Türkiye’de muhalefetin temsil etme sorumluluğunda olduğu geniş halk kesimlerinin en büyük talihsizliği, bunun nerede kırılacağını henüz kestiremesek de buna sürekli olarak itiraz etmek de yarar var, bütün reflekslerimizin tapu halinde birkaç siyasi partiye teslim edilmiş olması. Bu, bireyler olarak belki de milyonlarca kişinin yakındığı bir şey olsa da bir araya gelmek önemli bir bilinç ve biz bundan çok uzak kaldık. Çünkü ne zaman bir araya gelsek, gelmeye kalksak, gelecek gibi olsak ortaya çıkan siyasetçiler -ki genellikle Millet İttifakı partilerinden- bizleri sabırlı olmamız konusunda telkin etti. Bunun sonucunda pasifize olan toplum, her türlü demokratik talebin ve tepkinin en güçlü şekilde ifade edilmesi gereken alanlarda bile oturup partilerin içindeki değişimleri, değişim olanaklarını dizi izler heyecanıyla takip etmeye devam ediyor. Bugün, seçimden önce birçoğumuzun fazlasıyla inanıp güvendiği, seçim gecesi birçoğumuzun kendi meşrebince razı olduğu, “hakkını helal ettiği” ya da teşekkür ettiği Kemal Kılıçdaroğlu, o kadar büyük hayal kırıklığının ardından henüz iki ay geçmesine rağmen yine sandığı işaret ediyor ve bunu yaparken toplumsal hiçbir tepkiden çekinmiyorsa bütün bunlar bu pasifliğimizden kaynaklanıyor. Bir araya gelemeyen, bilinçli ve ortak akıl yürütemeyen toplumlarda ne yazık ki bu durumu tersine çevirecek olan da yine bir lokomotif parti veya lider hareketidir. Bugün Ekrem İmamoğlu üzerinde öyle bir umut olsa da CHP’de belirsizlik ve tansiyon uzun süre devam edecek gibi. Şimdi gelelim Kemal Kılıçdaroğlu meselesine.

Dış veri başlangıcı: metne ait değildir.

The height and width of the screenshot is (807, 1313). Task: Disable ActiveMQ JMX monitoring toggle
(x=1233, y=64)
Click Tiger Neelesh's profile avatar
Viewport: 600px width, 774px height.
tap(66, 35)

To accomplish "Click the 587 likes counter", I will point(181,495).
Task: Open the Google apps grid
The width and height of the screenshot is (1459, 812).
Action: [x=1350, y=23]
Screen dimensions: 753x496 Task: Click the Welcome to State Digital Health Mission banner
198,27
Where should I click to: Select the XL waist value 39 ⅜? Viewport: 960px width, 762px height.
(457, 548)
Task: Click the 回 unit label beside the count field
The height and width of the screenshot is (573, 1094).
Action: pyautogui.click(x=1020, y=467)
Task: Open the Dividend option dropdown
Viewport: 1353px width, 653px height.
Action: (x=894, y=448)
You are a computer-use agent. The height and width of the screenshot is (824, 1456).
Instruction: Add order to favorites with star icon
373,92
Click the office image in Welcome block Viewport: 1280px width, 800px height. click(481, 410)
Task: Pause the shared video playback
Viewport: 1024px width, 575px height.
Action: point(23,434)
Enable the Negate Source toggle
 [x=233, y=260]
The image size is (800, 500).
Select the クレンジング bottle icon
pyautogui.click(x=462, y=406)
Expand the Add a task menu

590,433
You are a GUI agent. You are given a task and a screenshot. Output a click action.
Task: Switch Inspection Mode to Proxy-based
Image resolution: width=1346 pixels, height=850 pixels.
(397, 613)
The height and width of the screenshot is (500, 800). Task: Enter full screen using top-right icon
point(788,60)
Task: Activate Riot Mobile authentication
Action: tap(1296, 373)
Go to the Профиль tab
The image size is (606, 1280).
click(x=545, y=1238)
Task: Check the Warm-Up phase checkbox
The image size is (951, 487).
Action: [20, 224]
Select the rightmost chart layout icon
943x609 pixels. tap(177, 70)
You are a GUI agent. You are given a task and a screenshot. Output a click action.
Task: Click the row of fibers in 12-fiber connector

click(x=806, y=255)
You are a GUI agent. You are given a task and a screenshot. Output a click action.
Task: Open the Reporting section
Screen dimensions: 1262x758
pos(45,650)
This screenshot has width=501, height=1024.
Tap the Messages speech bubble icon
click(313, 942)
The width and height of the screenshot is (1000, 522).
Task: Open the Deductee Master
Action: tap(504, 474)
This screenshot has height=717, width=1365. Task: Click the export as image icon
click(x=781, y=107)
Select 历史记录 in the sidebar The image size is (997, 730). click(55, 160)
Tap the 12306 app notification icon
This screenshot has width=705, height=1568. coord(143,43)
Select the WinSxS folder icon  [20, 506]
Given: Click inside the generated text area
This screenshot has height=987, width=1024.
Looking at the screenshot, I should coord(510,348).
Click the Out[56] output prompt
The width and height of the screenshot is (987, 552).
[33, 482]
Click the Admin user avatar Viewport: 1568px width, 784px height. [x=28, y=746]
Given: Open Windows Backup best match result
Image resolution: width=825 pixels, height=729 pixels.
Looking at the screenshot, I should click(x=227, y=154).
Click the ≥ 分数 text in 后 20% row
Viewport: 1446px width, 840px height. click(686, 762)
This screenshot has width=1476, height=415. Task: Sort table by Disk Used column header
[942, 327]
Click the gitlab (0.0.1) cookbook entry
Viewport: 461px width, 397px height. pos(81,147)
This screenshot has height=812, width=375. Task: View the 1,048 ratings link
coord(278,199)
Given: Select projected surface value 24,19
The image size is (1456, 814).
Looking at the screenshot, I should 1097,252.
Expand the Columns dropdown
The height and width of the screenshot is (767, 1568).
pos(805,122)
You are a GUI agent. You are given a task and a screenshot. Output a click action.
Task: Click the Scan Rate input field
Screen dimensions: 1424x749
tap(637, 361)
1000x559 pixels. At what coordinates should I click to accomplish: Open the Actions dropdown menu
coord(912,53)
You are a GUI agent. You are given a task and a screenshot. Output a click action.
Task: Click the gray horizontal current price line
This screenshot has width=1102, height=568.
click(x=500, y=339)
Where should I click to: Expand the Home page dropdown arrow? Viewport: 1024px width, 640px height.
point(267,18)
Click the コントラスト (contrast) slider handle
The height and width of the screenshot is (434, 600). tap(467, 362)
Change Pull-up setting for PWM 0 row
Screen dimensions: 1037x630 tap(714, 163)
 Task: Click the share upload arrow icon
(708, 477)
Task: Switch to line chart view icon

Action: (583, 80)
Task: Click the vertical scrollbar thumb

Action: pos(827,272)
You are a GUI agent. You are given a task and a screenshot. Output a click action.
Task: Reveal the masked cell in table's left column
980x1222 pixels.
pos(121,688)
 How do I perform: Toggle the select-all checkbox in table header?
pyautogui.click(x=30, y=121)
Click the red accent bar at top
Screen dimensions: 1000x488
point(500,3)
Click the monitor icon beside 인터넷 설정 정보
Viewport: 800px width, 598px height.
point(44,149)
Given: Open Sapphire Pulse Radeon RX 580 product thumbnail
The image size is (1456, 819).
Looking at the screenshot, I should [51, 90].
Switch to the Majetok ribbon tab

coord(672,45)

Bir önceki paragrafta “hakkını helal etmek” ifadesini bilerek tırnak içinde yazdım. Çünkü, seçim gecesi bu cümleyi duygusal bir durum dahilinde kuran insanları tenzih ederek, böyle bir durumda hakkımızı bireyler halinde helal edemeyiz. Bu ülkede en geniş katılımlı olarak ortaklaştığımız yegâne şey seçim günü sandığa gitmek ve oy kullanmak. Bu kadar insanın hep birlikte ülkenin kaderini belirlediği, ki bunu ben demiyorum Kemal Kılıçdaroğlu diyor, seçimin ardından hakkımızı helal etmek gibi bir şey olamaz. Bizim uzlaşı metnimiz Türkiye Cumhuriyeti’nin anayasası. Burası, kanunlar önünde, en azından teorik olarak herkesin yurttaş olduğu bir hukuk devleti ise insanlara cennetten arsa satar gibi “seçime kadar sabredin” veya “hakkınızı helal edin” gibi beklentilerle gidemezsiniz. Hakkımızı helal edebileceğimiz bir durum yok çünkü bizler hep birlikte bir seçim yaptık, bir adaya inandık ve iktidara oy verip de bugünkü ekonomik gelişmelerden dolayı pişman olan insanlar nasıl özeleştiri veriyorsa biz de kendi inandığımız, peşine düştüğümüz ve tercih ettiğimiz isimler üzerindeki yanılgımız hakkında öz eleştiri vermeliyiz, vereceğiz. Birçok ezberin bozulduğu, klişelerin yerle bir olduğu bu seçimden sonra değer yargılarımızın biraz sarsılması, bildiklerimizi yeniden düşünmeye ve sorgulamaya başlamamız bizler için yıkıcı değil belki de yararlı olacak. Zaten, Kemal Kılıçdaroğlu’nun ya anlamadığı ya da görmek istemediği şey şu ki hiçbirimiz saf insanlar değiliz. İnsanlar saf düşünceleri ve davranışları bazen saflıklarından değil, saflığa inanmak istediklerinden dolayı sürdürürler. Bu, onların kandırılabileceği ya da akılları ile alay edilebileceği anlamına gelmiyor. Zaten başaramazsınız da. Bu, iki insan arasındaki ilişkiden milyonlarla insanı ilgilendiren toplumsal ilişkilerin bütününe kadar böyledir. Bu çok net. O yüzden Kılıçdaroğlu, insanlarla dalga geçer gibi beyanatlarda bulundukça on yılı aşkın süredir inşa ettiği imaj dahilinde olumlu olarak ağır basan bütün niteliklerini bütünüyle kaybedecek.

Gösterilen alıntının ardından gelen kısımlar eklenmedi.